I am working on application where I have to convert .Zip folder to array of byte and I am using Scala and Play framework.
As of now I'm using,
val byteOfArray = Source.fromFile("resultZip.zip", "UTF-8").map(_.toByte).toArray
But when I am performing operation with byteOfArray I was getting error.
I have printed byteOfArray and found the result as below
empty parser
can you please let me know is this the correct way to convert .zip to array of byte?
Also let me know if is there another good way to convert array of byte.
Your solution is incorrect. UTF-8 is a text encoding, and zip files are binary files. It might happen by accident that a zip file is a valid UTF-8 file, but even in this case UTF-8 can use multiple bytes for a single character which you'll then convert to a single byte. Source is only intended to work with text files (as you can see from the presence of encoding parameter, Char type use, etc.). There is nothing in the standard Scala library to work with binary IO.

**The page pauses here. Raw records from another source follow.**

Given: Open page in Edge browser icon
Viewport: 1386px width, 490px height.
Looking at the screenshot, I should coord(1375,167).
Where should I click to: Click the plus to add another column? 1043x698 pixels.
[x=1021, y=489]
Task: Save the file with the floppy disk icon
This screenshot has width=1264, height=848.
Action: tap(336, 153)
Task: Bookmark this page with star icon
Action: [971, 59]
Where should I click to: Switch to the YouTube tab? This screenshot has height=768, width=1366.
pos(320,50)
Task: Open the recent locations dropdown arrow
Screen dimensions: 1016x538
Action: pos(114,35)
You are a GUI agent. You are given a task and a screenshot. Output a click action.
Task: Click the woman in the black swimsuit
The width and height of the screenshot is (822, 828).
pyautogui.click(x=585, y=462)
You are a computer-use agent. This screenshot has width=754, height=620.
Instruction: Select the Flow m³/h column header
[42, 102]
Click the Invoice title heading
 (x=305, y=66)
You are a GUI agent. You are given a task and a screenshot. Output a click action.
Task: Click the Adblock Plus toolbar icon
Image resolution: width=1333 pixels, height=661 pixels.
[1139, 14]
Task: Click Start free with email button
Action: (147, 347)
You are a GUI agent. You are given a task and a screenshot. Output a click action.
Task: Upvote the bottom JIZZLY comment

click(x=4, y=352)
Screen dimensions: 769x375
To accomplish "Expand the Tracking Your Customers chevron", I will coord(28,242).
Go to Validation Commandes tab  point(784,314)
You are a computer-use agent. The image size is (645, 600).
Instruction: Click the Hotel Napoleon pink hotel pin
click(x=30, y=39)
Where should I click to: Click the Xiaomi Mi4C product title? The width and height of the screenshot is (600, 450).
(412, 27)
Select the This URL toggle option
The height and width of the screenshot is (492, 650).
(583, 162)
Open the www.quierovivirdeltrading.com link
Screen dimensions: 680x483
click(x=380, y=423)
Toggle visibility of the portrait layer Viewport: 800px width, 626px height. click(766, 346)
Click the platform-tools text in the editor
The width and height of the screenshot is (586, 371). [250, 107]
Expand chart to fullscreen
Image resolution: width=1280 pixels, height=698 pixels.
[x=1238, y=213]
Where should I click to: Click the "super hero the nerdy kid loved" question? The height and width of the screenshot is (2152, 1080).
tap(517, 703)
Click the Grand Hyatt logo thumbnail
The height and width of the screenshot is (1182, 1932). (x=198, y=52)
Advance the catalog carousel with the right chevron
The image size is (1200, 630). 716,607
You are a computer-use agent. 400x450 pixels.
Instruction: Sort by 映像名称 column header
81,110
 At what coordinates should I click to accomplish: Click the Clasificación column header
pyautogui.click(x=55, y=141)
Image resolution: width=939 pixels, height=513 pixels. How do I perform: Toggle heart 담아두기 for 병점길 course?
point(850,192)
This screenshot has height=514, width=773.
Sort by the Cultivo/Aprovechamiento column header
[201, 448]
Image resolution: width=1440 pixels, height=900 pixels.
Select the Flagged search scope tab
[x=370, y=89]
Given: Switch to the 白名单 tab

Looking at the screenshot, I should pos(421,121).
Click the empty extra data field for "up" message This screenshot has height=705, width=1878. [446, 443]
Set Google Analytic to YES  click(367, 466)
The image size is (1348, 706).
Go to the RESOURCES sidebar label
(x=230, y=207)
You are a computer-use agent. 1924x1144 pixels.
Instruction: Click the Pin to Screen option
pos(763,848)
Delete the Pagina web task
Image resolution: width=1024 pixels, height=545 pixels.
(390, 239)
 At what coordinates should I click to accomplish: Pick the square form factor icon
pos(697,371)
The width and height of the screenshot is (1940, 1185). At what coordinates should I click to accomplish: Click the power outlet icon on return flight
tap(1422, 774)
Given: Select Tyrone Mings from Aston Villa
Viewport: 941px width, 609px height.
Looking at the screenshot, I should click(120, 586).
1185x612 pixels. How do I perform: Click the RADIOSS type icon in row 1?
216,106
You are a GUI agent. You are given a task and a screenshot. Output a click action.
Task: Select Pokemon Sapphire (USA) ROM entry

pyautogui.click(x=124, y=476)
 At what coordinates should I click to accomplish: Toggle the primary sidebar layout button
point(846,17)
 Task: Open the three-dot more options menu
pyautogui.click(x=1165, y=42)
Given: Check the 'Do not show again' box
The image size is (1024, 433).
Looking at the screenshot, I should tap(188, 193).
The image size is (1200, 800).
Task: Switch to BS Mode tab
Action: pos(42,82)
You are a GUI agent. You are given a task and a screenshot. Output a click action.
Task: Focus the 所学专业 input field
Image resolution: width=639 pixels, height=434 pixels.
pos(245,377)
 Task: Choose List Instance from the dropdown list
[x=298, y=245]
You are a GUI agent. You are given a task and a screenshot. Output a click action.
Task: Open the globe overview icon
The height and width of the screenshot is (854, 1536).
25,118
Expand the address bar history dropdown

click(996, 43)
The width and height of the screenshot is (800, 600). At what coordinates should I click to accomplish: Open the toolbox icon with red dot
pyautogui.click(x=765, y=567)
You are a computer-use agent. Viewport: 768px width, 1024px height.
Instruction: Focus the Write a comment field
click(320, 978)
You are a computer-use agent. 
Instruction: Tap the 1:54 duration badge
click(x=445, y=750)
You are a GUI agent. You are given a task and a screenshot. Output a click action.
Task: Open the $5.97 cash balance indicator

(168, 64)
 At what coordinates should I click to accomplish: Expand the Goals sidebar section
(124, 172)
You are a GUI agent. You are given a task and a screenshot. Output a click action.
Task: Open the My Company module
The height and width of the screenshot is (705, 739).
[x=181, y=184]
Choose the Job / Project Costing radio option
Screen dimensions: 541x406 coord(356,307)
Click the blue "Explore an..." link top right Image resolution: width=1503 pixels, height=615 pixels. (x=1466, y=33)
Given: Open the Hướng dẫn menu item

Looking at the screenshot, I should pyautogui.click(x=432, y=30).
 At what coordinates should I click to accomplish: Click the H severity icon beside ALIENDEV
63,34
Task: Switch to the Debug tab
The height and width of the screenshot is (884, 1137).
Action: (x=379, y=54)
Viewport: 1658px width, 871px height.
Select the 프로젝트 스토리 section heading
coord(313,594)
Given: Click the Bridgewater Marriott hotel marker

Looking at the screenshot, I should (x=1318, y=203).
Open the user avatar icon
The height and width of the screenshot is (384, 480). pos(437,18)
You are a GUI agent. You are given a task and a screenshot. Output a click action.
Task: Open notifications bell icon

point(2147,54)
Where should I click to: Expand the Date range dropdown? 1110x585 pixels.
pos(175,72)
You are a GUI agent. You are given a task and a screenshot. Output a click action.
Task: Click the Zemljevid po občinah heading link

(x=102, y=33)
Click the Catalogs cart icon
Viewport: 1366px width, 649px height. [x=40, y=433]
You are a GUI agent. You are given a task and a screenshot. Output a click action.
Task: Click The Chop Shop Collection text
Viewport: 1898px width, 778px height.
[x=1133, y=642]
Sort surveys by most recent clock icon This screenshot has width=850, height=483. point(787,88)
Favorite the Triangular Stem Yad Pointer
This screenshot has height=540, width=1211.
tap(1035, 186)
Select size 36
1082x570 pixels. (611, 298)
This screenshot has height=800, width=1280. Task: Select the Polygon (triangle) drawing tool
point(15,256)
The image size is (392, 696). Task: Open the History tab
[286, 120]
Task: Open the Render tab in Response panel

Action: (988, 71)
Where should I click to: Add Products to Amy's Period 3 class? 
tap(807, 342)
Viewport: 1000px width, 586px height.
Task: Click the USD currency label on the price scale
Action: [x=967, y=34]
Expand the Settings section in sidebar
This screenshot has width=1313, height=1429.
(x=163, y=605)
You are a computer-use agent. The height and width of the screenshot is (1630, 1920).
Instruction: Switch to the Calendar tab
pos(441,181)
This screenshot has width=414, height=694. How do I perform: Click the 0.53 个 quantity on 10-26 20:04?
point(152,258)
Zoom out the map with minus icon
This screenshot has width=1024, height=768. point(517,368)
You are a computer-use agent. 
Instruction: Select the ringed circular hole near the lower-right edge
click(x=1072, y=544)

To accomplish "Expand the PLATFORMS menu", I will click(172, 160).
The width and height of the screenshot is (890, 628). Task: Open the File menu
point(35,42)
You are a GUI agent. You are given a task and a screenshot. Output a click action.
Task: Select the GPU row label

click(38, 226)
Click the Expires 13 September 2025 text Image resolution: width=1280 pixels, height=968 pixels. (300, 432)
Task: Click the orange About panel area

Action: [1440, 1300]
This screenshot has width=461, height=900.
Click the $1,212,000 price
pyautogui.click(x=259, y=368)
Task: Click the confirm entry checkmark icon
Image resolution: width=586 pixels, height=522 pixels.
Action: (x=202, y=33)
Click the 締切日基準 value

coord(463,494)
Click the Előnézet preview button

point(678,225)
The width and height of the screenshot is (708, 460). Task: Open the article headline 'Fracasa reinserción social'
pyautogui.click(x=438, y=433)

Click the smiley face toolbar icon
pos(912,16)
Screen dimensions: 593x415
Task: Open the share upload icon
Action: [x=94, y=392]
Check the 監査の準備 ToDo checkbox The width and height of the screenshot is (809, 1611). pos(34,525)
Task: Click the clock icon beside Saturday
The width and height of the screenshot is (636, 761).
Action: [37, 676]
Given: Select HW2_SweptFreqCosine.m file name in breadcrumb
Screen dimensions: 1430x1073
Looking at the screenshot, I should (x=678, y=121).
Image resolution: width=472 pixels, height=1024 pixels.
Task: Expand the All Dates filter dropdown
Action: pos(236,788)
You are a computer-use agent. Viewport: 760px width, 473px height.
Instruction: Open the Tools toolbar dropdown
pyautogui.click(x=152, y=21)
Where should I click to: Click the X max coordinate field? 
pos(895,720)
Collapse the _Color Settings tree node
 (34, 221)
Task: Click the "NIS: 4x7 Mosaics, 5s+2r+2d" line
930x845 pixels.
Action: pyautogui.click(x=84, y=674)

If you really hate the idea of using Java standard library (you shouldn't; that's what any Scala solution is going to be based on, and it doesn't get less verbose than a single method call), use better-files (not tested, just based on README examples):
import better.files._
val file = File("resultZip.zip")
file.bytes.toArray // if you really need an Array and can't work with Iterator
but for this specific case it isn't a real win, you just need to add an extra dependency.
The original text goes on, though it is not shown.